[[ DATA EXTRACTS open ]]

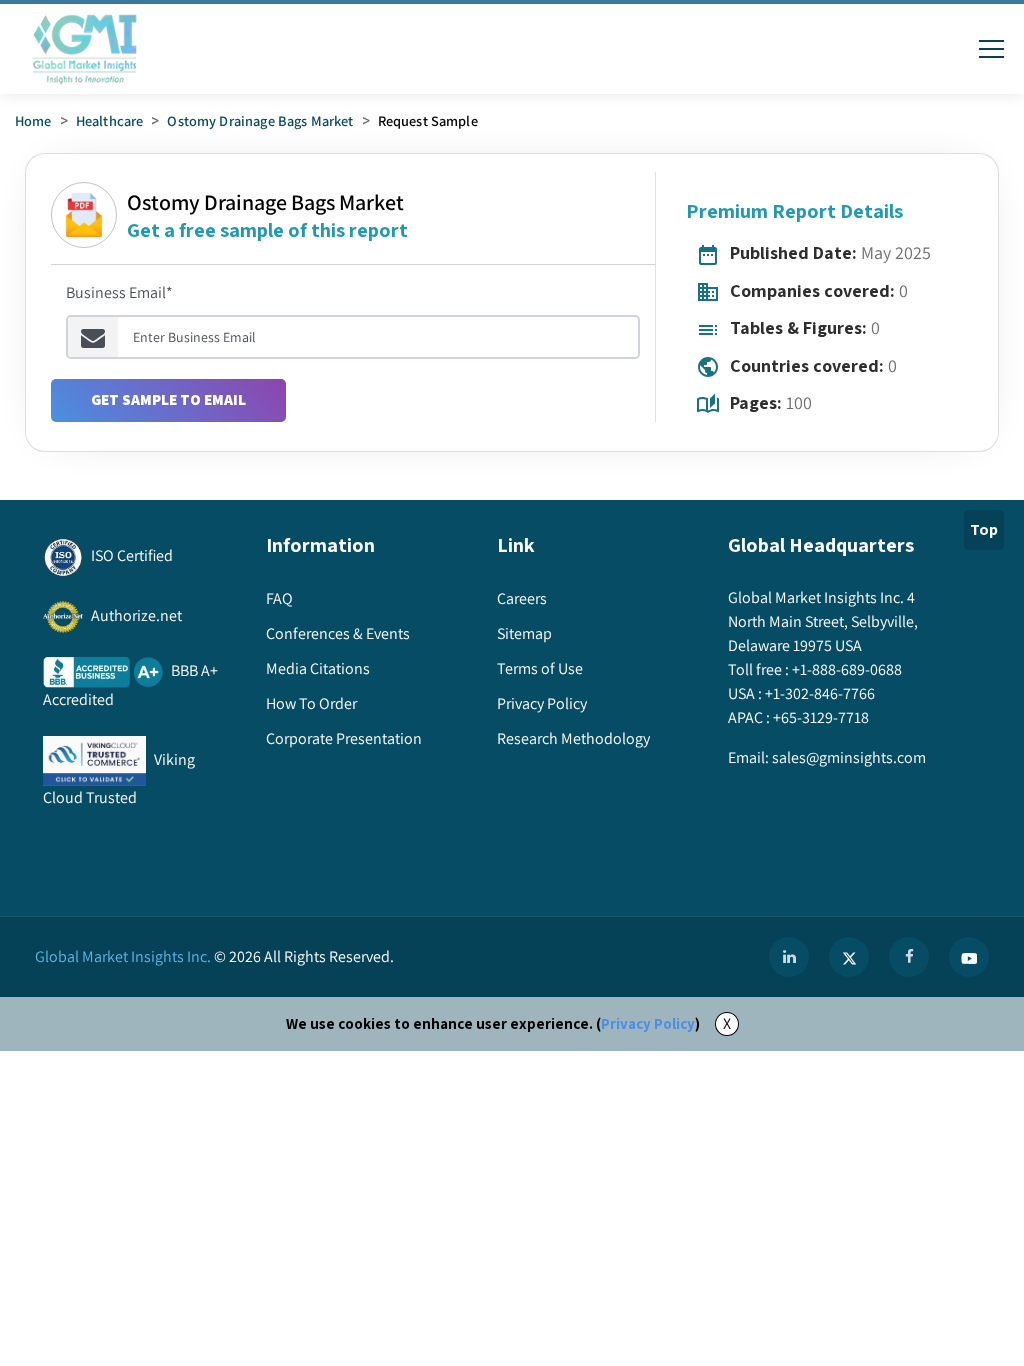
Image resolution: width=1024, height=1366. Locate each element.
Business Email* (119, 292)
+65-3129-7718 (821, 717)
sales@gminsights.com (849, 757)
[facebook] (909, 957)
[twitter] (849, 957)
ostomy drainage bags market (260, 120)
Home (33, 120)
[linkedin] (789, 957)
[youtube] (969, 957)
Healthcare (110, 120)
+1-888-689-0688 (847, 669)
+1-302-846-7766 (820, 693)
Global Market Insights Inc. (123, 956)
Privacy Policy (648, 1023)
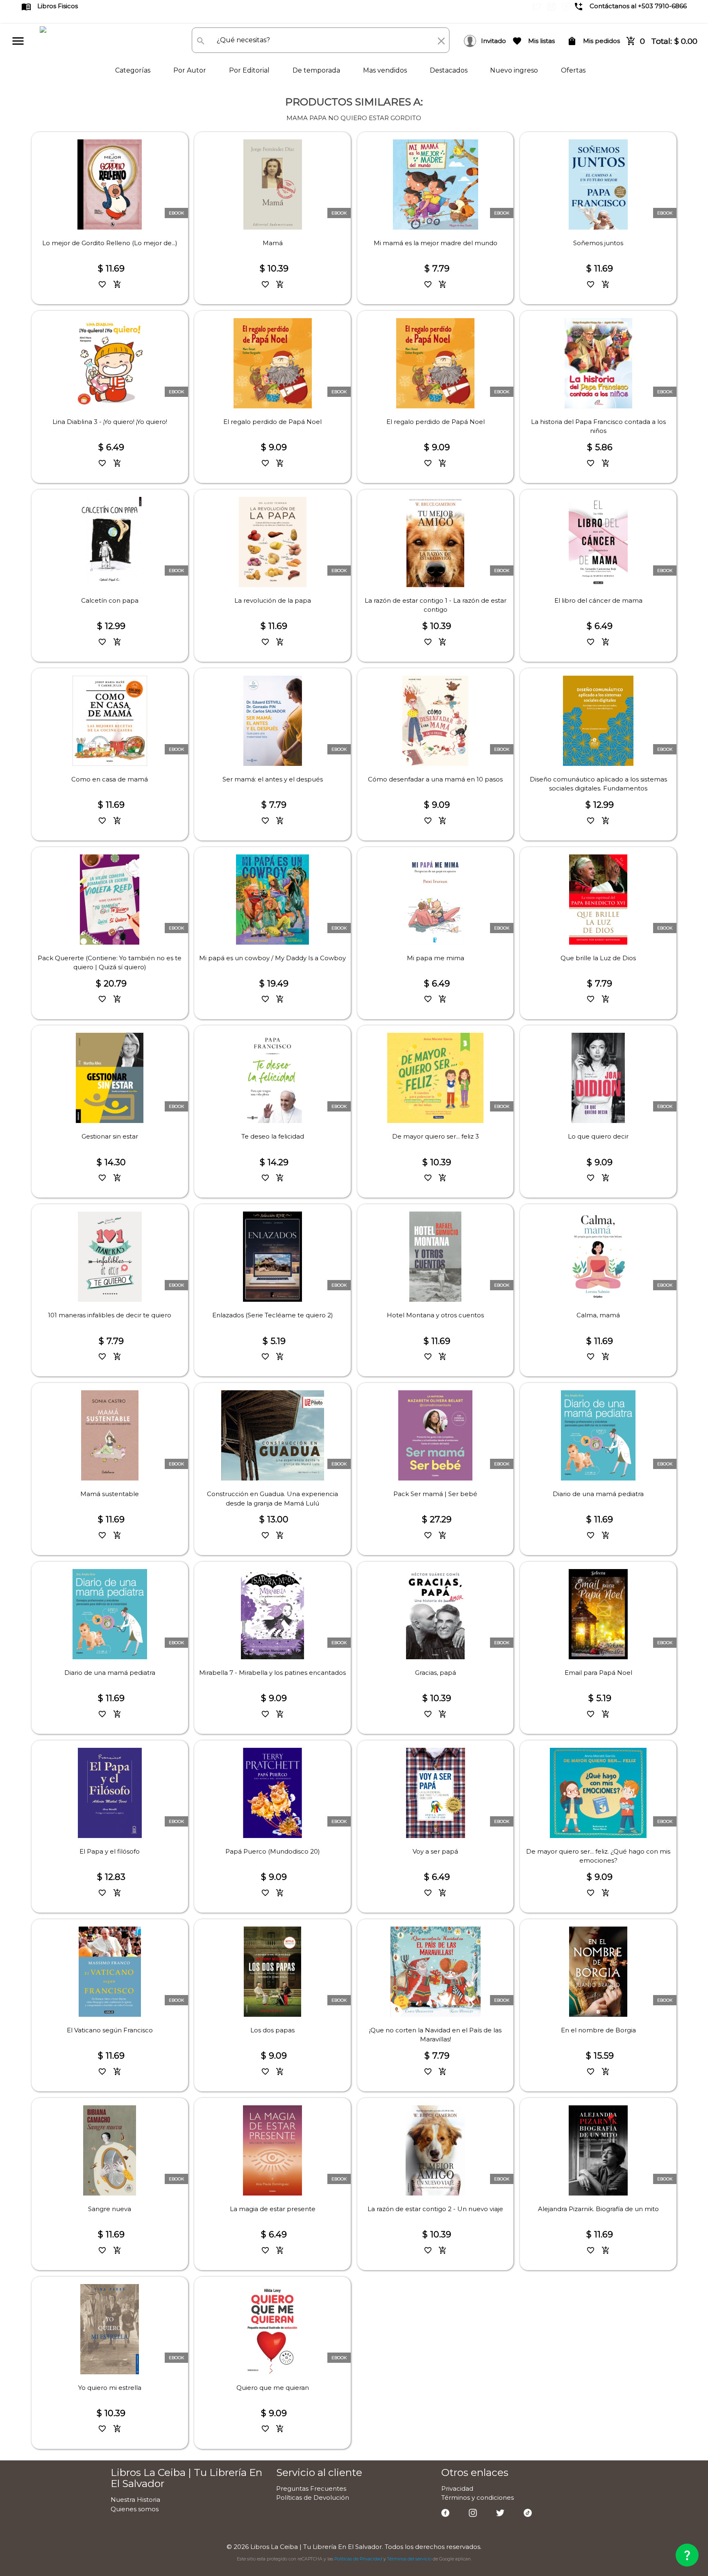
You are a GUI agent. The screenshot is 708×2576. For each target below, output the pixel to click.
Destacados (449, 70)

[[ DATA EXTRACTS closed ]]

TASK DESCRIPTION: Please copy exactly the lines from the one containing "ostomy drainage bags market (260, 120)" through the last line of the records, both ends included, and leave out any pictures.

RESPONSE TO THIS EXERCISE:
ostomy drainage bags market (260, 120)
Home (33, 120)
[linkedin] (789, 957)
[youtube] (969, 957)
Healthcare (110, 120)
+1-888-689-0688 (847, 669)
+1-302-846-7766 (820, 693)
Global Market Insights Inc. (123, 956)
Privacy Policy (648, 1023)
You are a GUI agent. The screenshot is 708×2576. For each target below, output the pixel to click.
Destacados (449, 70)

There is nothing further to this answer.